• **TASK PROMPT**: Each entry that follows should be retyped in full and exactly.

• **GIVEN ENTRIES**:
───

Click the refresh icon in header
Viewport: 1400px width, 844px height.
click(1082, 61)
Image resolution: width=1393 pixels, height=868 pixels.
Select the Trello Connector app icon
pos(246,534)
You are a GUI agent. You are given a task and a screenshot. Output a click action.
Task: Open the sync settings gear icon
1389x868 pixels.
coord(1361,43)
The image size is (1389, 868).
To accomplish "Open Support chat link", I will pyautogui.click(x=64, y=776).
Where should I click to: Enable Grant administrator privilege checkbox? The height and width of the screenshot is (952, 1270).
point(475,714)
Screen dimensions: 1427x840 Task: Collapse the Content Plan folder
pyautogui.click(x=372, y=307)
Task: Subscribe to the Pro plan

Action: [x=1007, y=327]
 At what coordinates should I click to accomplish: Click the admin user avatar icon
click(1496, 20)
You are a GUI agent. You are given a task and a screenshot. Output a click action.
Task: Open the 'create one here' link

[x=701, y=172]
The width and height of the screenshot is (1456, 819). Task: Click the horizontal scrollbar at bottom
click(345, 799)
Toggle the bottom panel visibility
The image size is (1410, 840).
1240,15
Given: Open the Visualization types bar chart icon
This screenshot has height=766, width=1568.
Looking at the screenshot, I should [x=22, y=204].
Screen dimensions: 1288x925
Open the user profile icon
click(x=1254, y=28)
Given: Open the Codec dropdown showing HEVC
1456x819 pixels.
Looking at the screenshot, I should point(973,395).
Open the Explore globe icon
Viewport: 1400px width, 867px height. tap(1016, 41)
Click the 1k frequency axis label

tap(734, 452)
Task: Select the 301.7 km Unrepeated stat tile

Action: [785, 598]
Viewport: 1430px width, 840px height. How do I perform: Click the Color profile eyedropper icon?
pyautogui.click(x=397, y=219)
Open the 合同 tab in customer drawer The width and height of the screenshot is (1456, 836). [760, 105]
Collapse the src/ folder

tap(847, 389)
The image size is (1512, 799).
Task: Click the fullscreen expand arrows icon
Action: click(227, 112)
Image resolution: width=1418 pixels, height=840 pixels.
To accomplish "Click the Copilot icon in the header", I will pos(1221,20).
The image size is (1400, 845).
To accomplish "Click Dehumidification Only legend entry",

───

• **EXERCISE OUTPUT**:
Click the refresh icon in header
Viewport: 1400px width, 844px height.
click(1082, 61)
Image resolution: width=1393 pixels, height=868 pixels.
Select the Trello Connector app icon
pos(246,534)
You are a GUI agent. You are given a task and a screenshot. Output a click action.
Task: Open the sync settings gear icon
1389x868 pixels.
coord(1361,43)
The image size is (1389, 868).
To accomplish "Open Support chat link", I will pyautogui.click(x=64, y=776).
Where should I click to: Enable Grant administrator privilege checkbox? The height and width of the screenshot is (952, 1270).
point(475,714)
Screen dimensions: 1427x840 Task: Collapse the Content Plan folder
pyautogui.click(x=372, y=307)
Task: Subscribe to the Pro plan

Action: [x=1007, y=327]
 At what coordinates should I click to accomplish: Click the admin user avatar icon
click(1496, 20)
You are a GUI agent. You are given a task and a screenshot. Output a click action.
Task: Open the 'create one here' link

[x=701, y=172]
The width and height of the screenshot is (1456, 819). Task: Click the horizontal scrollbar at bottom
click(345, 799)
Toggle the bottom panel visibility
The image size is (1410, 840).
1240,15
Given: Open the Visualization types bar chart icon
This screenshot has height=766, width=1568.
Looking at the screenshot, I should [x=22, y=204].
Screen dimensions: 1288x925
Open the user profile icon
click(x=1254, y=28)
Given: Open the Codec dropdown showing HEVC
1456x819 pixels.
Looking at the screenshot, I should point(973,395).
Open the Explore globe icon
Viewport: 1400px width, 867px height. tap(1016, 41)
Click the 1k frequency axis label

tap(734, 452)
Task: Select the 301.7 km Unrepeated stat tile

Action: [785, 598]
Viewport: 1430px width, 840px height. How do I perform: Click the Color profile eyedropper icon?
pyautogui.click(x=397, y=219)
Open the 合同 tab in customer drawer The width and height of the screenshot is (1456, 836). [760, 105]
Collapse the src/ folder

tap(847, 389)
The image size is (1512, 799).
Task: Click the fullscreen expand arrows icon
Action: click(227, 112)
Image resolution: width=1418 pixels, height=840 pixels.
To accomplish "Click the Copilot icon in the header", I will pos(1221,20).
The image size is (1400, 845).
To accomplish "Click Dehumidification Only legend entry",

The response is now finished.